SEB: Deloitte/SEB CFO Survey - Conditions remain tough with decreasing optimism going forward
The Deloitte/SEB CFO Survey concludes that companies expect a weakening sentiment and harder times to come; however companies are yet not there. Furthermore, 25% of the companies surveyed have performed some kind of stress test regarding a situation where the Euro does not exist in its present form. Less than 10% have adapted their operations to such a situation. The survey also shows that companies have overestimated the EUR/SEK ratio, i.e. the krona has strengthened more than expected and companies have underestimated the pace of the strengthening. The index came in at a lower level than in the February survey and is also lower than in the same period last year. The Swedish CFO index is now seen at 48.3, down from 50.5 in February.

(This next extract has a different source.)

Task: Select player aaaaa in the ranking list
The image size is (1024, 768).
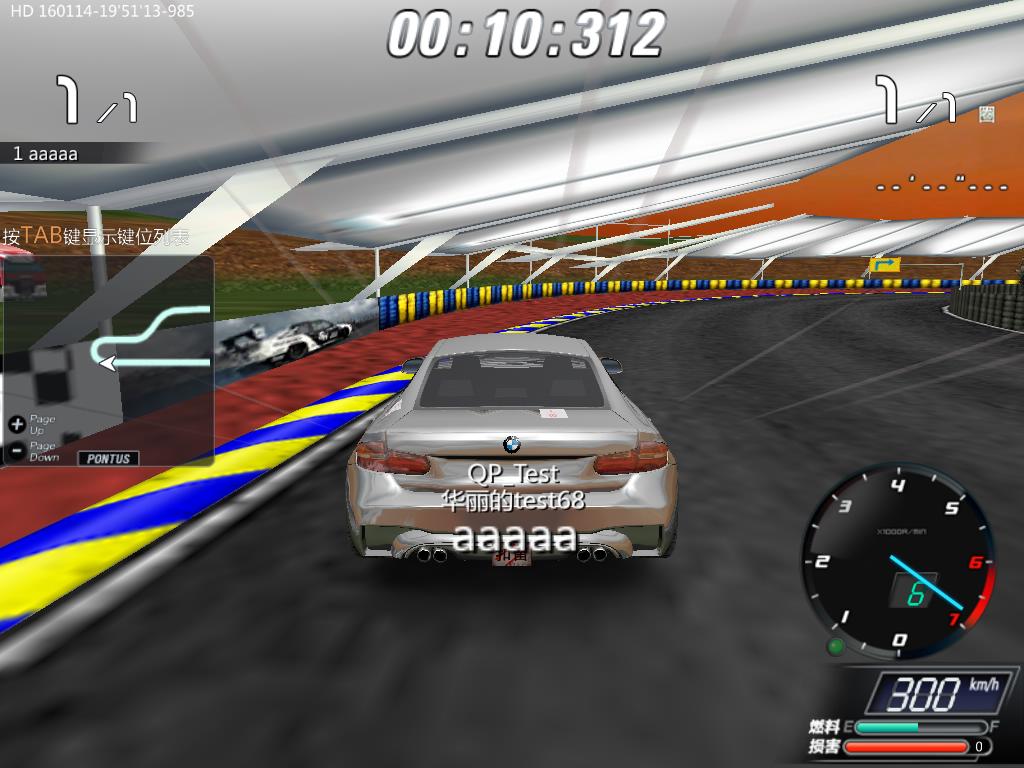Action: pos(46,154)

Few have adapted their operations to a situation where the Euro does not exist in its present form
"We were interested in wether companies had performed some kind of stress test regarding a situation where the Euro does not exist in its present form. It turned out that one out of four of the respondents in fact have performed such a stress test. However, less than 10% have adapted their operations to a situation where the Euro does not exist in its present form. A possible interpretation would be that the companies assign a low probability to such a scenario, or that adapting operations to a situation where the Euro does not exist in its present form is too costly or impossible. Taking a pessimistic view on this from a different angel, one might interpret this as 90% or more are not prepared for such a scenario", says Johan Lindgren, Credit Strategist, SEB.
Companies budgeted for weaker krona
"According to the survey, companies have in general budgeted for a krona weaker than the actual 2012 level. Already in 2011, the krona was forecasted to strengthen against the Euro. Apparently, companies did not budget for such a strengthening and underestimated the pace at which the krona strengthened. Export-oriented companies with such a mismatch have likely taken losses", Lindgren says.
Increasing financial investments
"Companies are still investing, however an increasing number of companies invest financially rather than strategically and more than 50% would use a cash surplus to pay down debt. Investing financially rather than strategically corresponds with the company reports presented earlier this year. Companies are apparently on hold. Paying down debt is still highly prioritized", Lindgren says.
Possible further cuts in the number of employees
"The companies expect the number of employees in Sweden to remain the same or decrease, however it is likely that it will vary over sectors and industries. This is in line with unemployment figures and 44% believe that the number of employees will decrease whereas 51% believe that the number will be unchanged", Lindgren says.